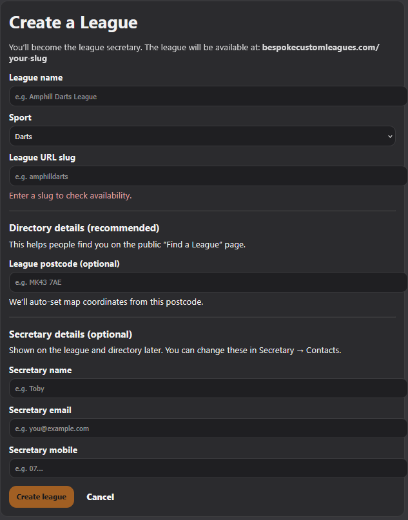
Task: Click the League postcode text box
Action: coord(206,282)
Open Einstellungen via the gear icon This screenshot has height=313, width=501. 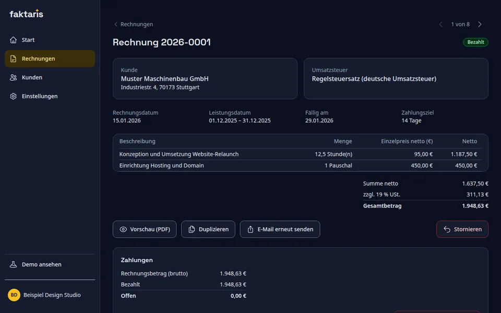coord(13,96)
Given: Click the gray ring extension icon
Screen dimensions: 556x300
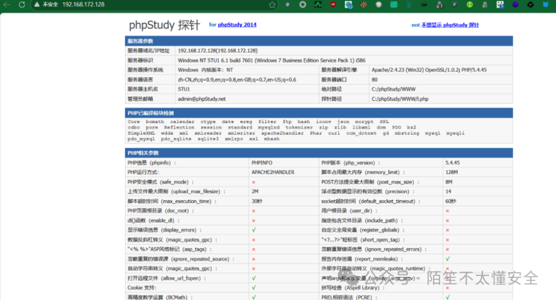Looking at the screenshot, I should click(x=304, y=5).

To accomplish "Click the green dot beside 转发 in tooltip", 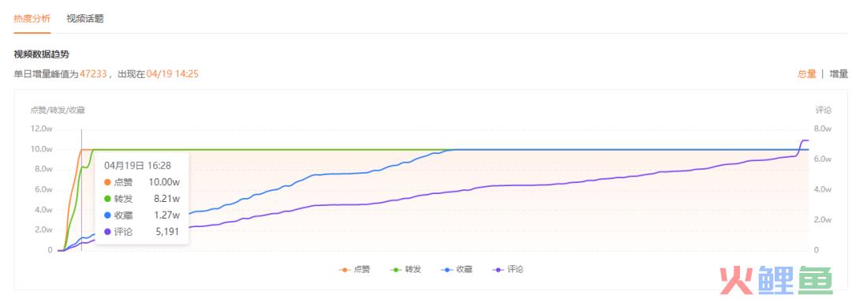I will (x=107, y=199).
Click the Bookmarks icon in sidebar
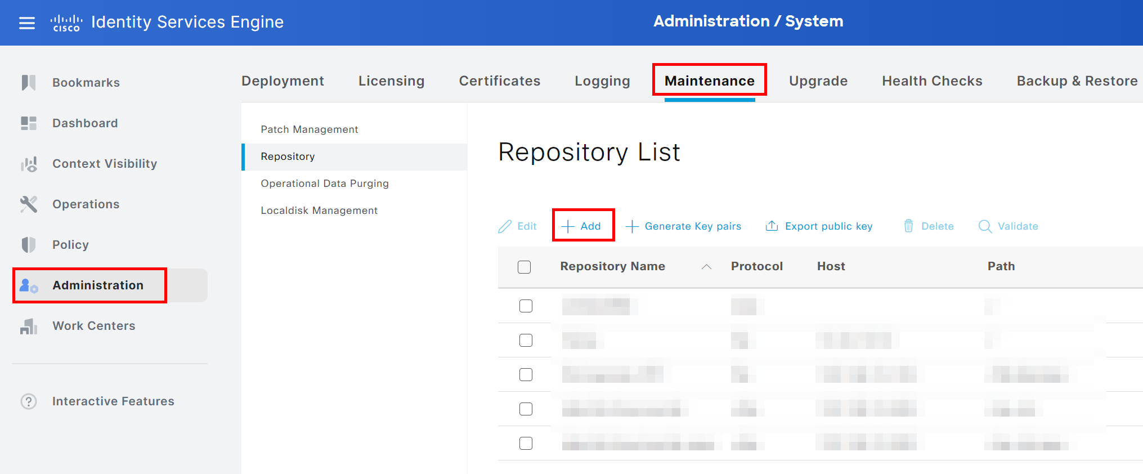This screenshot has height=474, width=1143. pos(29,83)

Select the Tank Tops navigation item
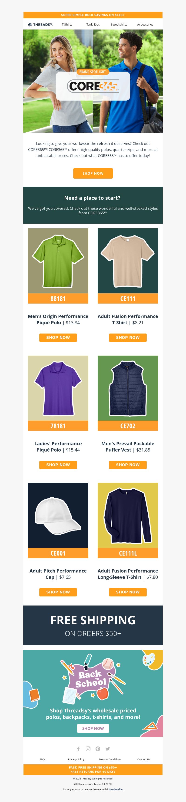[93, 25]
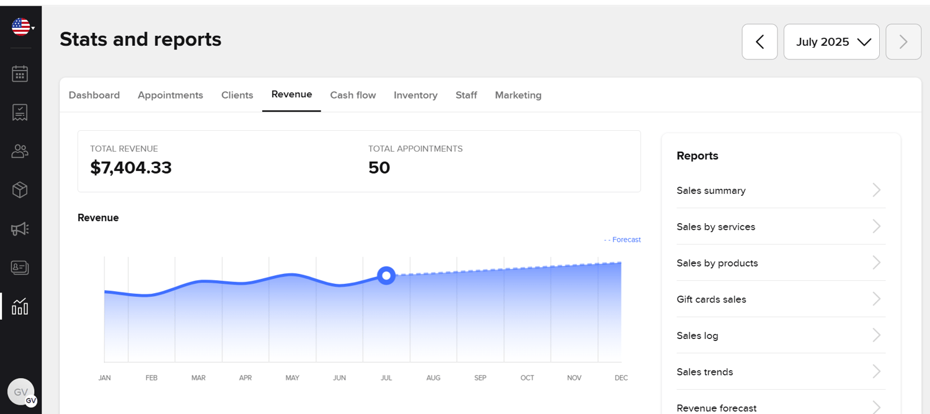930x414 pixels.
Task: Open the marketing megaphone sidebar icon
Action: coord(20,229)
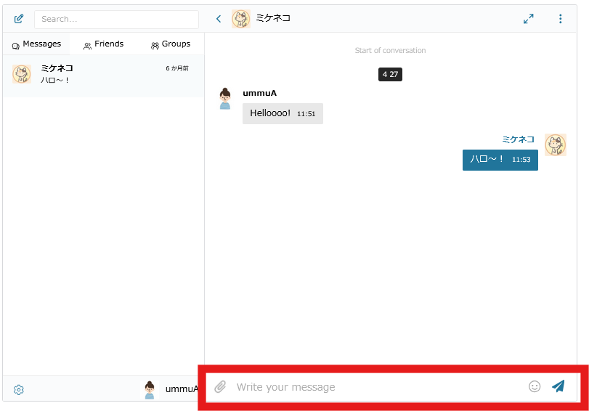Click the compose new message pencil icon
The width and height of the screenshot is (589, 411).
pos(19,19)
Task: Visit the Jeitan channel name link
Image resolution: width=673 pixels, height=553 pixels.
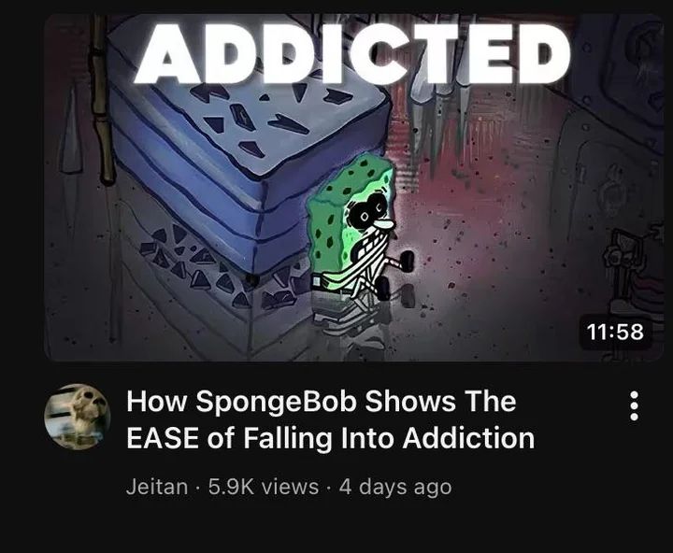Action: pos(157,487)
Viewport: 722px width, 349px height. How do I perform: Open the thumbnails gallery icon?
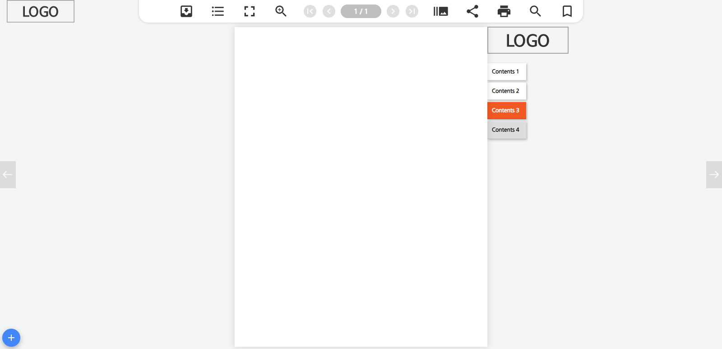coord(440,11)
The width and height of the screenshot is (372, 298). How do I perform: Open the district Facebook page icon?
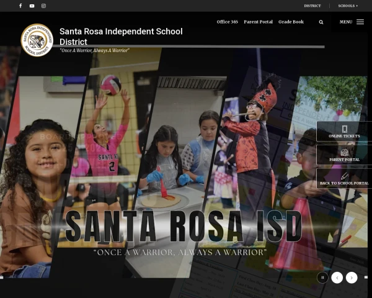pos(20,6)
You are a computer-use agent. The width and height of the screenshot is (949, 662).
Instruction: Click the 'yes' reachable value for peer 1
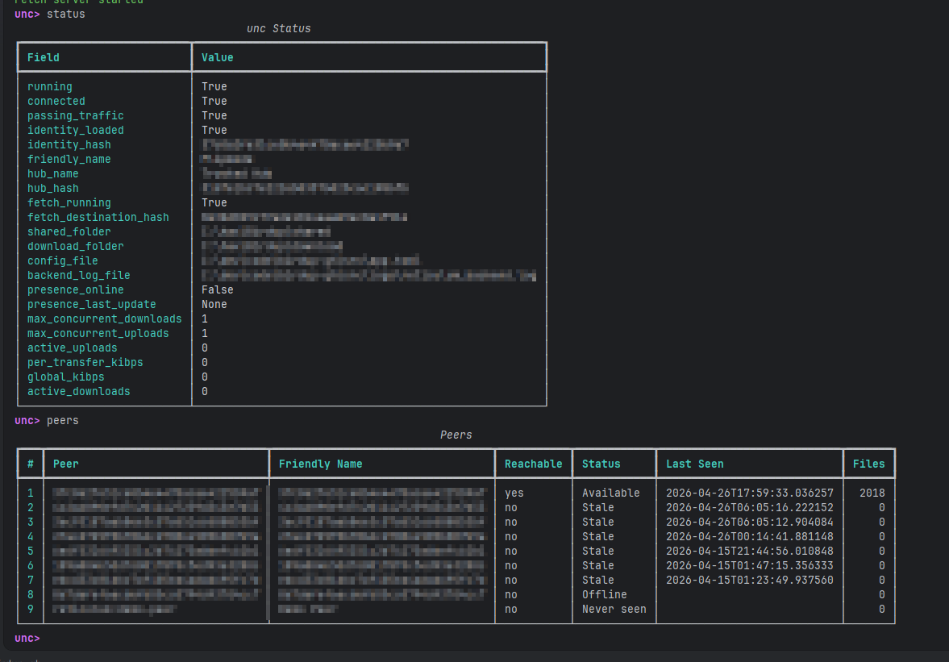coord(514,493)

┄┄┄┄┄┄┄┄┄┄┄┄┄┄┄┄┄┄┄┄

> _TASK TO CARRY OUT_
With the pictures left out, write out exactly the lines above from the one containing "Select the Tank Tops navigation item" through the one containing "You are a computer-use".

> _TASK SOLUTION_
Select the Tank Tops navigation item
[93, 25]
930x414 pixels.
Task: Open the marketing megaphone sidebar icon
Action: coord(20,229)
Click the compose new message pencil icon
The width and height of the screenshot is (589, 411).
pos(19,19)
Task: Visit the Jeitan channel name link
Image resolution: width=673 pixels, height=553 pixels.
Action: pos(157,487)
Viewport: 722px width, 349px height. How do I perform: Open the thumbnails gallery icon?
coord(440,11)
The width and height of the screenshot is (372, 298). How do I perform: Open the district Facebook page icon?
pos(20,6)
You are a computer-use agent. The width and height of the screenshot is (949, 662).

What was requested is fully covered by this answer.